| Problem to work on |
Transcribe the passage from the hotel bar text starting at "Here, cocktails are" up to and including "in New York.".

| Supplied text |

Beneath the Bvlgari Hotel London in Knightsbridge, Nolita Social is a hotel bar of uncommon eminence. Inspired by the late-night bars of New York – named after the neighbourhood north of Little Italy – the destination bar defies stiff upper lip five-star hotel convention with its lively atmosphere, also paying host to live music each week. Plush booths are sprawled around the perimeter of the basement space, but the seats at the bar are the most charming.
Here, cocktails are mixed with a degree of theatre, each named after songs from the ‘60s, ‘70s and ‘90s. ‘Sympathy for the Devil’ is a play on a classic Old Fashioned, smoked table side using a chip of white oak. ‘Tiny Dancer’, on the other hand, is a lighter, elegant drink combining Belvedere vodka with yuzu liqueur, grapefruit and lemongrass water, topped with Prosecco (Elton would approve, I’m sure). There’s less focus on bar snacks at Nolita Social, but it’s an ideal venue for a digestif to follow dinner upstairs at Sette, the first London restaurant from the team behind Scarpetta in New York.

| Dataset extract |

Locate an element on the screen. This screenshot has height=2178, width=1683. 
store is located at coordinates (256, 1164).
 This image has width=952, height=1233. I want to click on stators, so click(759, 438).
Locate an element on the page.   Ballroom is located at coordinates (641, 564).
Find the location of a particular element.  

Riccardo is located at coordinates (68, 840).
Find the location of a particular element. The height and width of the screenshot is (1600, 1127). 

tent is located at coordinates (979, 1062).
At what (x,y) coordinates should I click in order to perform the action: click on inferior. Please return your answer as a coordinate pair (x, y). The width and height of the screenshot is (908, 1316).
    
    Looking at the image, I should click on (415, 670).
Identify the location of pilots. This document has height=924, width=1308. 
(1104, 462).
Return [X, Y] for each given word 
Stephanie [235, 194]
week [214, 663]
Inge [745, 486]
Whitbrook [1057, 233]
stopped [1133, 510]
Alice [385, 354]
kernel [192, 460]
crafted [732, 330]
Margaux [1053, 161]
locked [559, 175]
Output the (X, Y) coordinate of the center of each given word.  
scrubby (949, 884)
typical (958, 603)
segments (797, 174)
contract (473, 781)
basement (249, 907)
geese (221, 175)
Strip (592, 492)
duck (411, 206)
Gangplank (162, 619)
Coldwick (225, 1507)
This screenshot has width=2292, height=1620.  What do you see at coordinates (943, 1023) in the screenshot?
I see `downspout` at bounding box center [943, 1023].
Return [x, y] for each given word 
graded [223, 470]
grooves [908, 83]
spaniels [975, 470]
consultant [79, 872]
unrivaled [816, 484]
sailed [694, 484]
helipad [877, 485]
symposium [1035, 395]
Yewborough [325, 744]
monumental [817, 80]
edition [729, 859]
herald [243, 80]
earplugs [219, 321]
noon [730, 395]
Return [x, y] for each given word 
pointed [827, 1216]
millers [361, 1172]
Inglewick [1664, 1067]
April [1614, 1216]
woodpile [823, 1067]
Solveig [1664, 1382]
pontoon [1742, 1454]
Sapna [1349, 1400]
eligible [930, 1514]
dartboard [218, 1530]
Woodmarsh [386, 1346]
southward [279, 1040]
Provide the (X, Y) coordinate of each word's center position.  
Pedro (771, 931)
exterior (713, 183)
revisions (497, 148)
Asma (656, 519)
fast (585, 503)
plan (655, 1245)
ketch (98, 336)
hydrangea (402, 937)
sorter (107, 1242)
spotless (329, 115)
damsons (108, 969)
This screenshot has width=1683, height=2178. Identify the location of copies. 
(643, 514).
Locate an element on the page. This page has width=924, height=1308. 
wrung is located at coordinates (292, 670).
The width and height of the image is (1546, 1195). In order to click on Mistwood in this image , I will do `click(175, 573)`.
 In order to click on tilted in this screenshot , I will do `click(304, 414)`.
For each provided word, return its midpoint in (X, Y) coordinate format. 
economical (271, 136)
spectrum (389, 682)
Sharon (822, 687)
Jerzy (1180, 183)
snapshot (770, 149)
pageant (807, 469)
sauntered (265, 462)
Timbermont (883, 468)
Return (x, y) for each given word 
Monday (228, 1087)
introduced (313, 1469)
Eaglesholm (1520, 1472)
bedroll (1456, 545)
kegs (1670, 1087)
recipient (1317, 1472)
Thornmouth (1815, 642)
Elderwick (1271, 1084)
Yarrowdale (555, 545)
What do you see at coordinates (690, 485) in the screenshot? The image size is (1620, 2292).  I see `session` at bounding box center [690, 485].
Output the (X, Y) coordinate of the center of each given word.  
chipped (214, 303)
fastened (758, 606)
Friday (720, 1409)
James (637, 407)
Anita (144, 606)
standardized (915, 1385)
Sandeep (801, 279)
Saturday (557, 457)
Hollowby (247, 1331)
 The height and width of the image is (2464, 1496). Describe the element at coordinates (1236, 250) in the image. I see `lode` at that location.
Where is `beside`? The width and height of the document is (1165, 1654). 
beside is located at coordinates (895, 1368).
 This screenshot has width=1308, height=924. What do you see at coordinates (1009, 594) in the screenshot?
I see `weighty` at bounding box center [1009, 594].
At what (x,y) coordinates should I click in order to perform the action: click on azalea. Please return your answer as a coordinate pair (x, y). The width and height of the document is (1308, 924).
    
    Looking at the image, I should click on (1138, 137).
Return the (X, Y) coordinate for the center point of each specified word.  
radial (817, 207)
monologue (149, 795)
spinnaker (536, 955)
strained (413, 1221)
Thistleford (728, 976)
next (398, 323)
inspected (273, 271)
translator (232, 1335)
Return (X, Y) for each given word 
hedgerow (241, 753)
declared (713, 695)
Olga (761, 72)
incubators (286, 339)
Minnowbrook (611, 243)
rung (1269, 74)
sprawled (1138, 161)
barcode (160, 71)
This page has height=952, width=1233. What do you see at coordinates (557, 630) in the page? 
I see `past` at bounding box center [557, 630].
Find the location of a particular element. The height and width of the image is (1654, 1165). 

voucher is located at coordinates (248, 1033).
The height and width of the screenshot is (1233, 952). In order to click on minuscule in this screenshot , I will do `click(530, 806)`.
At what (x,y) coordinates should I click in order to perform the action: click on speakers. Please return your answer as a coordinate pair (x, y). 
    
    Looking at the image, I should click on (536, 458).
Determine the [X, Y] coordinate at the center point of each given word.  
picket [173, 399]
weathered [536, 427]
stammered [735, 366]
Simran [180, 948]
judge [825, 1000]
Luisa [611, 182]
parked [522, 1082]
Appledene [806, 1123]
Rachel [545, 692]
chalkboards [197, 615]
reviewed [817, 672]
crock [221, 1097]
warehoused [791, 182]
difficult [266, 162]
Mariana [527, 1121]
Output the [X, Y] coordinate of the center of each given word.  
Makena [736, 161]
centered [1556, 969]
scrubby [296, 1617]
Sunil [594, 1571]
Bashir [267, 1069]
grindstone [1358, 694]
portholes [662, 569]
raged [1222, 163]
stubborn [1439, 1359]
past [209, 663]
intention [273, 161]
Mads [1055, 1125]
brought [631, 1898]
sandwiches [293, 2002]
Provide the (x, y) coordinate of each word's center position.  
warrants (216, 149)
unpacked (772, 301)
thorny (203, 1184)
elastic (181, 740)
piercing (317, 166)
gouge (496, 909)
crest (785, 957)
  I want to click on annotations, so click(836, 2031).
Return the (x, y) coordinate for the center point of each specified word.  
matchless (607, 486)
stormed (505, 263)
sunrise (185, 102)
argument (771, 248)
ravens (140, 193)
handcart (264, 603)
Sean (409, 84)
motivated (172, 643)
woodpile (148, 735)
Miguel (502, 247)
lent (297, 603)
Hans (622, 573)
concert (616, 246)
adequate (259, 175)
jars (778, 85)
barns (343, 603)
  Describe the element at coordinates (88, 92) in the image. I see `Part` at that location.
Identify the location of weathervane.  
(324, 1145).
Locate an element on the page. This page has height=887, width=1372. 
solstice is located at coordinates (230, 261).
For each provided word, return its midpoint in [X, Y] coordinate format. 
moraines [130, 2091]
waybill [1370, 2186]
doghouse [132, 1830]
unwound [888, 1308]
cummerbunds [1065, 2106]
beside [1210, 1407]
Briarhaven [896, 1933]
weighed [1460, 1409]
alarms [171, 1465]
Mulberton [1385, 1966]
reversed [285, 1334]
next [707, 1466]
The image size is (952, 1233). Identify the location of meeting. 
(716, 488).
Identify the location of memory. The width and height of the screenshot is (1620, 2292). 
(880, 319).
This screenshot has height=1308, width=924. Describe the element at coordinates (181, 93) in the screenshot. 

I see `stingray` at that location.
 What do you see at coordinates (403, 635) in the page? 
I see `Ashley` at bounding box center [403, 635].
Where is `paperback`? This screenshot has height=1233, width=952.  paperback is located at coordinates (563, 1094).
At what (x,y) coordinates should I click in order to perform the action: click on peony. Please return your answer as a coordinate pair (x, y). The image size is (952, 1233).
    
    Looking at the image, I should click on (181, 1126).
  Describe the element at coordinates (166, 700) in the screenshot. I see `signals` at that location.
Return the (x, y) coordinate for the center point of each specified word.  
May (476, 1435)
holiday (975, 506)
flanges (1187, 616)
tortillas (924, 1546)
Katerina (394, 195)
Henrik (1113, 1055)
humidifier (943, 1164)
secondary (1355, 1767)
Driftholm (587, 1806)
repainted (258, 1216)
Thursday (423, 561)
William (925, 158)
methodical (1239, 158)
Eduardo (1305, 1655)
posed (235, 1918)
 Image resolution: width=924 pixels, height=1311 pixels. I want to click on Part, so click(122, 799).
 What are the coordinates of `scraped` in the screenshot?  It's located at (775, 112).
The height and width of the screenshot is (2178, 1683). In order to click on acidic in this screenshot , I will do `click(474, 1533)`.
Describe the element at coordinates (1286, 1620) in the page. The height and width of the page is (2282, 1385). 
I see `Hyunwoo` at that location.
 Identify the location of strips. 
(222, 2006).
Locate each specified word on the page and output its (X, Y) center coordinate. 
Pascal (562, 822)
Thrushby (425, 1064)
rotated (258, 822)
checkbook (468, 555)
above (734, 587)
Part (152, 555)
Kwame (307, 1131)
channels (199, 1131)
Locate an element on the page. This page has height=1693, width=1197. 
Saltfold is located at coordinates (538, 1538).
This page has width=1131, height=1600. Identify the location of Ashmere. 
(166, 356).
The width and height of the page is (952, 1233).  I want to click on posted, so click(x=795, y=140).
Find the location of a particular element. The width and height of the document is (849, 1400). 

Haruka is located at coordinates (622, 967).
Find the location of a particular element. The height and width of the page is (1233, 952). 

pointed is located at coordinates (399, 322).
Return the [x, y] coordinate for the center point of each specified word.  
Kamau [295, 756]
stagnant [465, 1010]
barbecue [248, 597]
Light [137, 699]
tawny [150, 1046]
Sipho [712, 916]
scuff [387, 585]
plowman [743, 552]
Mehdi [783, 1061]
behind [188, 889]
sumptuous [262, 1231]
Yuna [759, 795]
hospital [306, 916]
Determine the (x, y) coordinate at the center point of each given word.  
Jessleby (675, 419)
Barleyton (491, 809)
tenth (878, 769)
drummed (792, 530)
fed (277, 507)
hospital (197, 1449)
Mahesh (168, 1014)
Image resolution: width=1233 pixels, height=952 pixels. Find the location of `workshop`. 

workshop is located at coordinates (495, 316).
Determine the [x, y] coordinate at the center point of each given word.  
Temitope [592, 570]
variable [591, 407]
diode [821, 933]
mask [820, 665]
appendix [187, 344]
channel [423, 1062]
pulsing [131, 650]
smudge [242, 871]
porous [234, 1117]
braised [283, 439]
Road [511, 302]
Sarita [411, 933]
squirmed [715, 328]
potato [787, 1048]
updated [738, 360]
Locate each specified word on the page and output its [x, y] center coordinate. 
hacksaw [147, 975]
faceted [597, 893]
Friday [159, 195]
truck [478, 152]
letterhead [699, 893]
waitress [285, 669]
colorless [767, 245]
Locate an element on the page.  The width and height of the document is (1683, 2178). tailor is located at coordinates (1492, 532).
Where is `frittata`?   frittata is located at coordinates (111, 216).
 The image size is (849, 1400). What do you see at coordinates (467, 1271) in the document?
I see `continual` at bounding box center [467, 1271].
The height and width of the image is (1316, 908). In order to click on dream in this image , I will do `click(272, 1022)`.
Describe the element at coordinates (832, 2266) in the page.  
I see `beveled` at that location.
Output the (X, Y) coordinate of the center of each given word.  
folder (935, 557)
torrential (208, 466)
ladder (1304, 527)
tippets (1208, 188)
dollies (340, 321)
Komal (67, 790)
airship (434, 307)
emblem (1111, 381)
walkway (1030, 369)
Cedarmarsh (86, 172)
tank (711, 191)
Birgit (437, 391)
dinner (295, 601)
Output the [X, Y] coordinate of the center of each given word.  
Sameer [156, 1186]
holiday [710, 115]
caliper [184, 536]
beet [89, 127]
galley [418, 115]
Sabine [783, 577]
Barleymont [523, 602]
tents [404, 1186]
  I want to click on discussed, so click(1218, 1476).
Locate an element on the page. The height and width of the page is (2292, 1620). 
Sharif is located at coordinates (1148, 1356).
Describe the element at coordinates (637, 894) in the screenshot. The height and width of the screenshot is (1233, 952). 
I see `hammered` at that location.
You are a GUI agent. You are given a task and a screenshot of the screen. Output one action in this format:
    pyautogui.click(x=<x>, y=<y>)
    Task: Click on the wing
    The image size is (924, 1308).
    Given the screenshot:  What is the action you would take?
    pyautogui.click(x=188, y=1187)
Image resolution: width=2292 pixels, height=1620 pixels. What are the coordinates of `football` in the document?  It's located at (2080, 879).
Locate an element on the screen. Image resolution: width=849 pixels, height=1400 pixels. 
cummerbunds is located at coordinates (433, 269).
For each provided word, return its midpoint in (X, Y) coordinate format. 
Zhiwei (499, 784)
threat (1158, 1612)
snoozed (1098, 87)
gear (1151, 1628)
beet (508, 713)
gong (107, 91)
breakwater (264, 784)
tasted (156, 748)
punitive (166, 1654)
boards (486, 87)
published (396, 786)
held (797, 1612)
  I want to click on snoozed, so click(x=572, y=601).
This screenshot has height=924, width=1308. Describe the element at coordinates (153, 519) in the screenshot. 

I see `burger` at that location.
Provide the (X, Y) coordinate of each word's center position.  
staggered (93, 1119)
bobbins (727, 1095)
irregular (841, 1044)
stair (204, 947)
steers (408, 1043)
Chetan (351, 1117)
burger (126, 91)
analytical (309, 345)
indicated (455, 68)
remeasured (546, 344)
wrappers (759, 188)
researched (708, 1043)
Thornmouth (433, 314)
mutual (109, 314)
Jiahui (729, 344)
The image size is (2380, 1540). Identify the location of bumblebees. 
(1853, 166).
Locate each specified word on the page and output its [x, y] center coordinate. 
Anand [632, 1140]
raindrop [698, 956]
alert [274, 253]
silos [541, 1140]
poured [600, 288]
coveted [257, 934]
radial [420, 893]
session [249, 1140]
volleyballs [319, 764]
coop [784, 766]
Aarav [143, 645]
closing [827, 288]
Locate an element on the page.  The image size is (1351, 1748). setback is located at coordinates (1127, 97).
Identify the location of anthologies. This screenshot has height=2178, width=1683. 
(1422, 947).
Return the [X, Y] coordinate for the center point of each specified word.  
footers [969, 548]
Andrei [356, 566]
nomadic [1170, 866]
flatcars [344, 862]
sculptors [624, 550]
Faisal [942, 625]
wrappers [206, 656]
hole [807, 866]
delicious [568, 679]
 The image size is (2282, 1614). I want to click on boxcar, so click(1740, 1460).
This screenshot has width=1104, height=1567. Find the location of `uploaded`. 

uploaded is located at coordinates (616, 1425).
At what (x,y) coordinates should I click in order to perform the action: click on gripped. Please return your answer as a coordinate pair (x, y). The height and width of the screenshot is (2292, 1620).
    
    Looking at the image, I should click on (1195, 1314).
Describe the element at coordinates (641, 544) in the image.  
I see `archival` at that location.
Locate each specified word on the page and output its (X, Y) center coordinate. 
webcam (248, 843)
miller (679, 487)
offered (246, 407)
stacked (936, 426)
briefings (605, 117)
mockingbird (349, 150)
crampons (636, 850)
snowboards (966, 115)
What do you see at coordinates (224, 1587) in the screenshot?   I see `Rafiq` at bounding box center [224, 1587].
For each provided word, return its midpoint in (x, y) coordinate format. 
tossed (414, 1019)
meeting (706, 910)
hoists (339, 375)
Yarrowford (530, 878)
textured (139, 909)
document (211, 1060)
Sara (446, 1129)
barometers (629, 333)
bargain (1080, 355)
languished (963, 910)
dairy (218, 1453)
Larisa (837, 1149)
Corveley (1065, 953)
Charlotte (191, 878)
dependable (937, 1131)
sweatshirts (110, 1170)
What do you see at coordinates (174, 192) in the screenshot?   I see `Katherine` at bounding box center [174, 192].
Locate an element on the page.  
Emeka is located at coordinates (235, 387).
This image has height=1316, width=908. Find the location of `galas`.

| Solved problem |
Here, cocktails are mixed with a degree of theatre, each named after songs from the ‘60s, ‘70s and ‘90s. ‘Sympathy for the Devil’ is a play on a classic Old Fashioned, smoked table side using a chip of white oak. ‘Tiny Dancer’, on the other hand, is a lighter, elegant drink combining Belvedere vodka with yuzu liqueur, grapefruit and lemongrass water, topped with Prosecco (Elton would approve, I’m sure). There’s less focus on bar snacks at Nolita Social, but it’s an ideal venue for a digestif to follow dinner upstairs at Sette, the first London restaurant from the team behind Scarpetta in New York.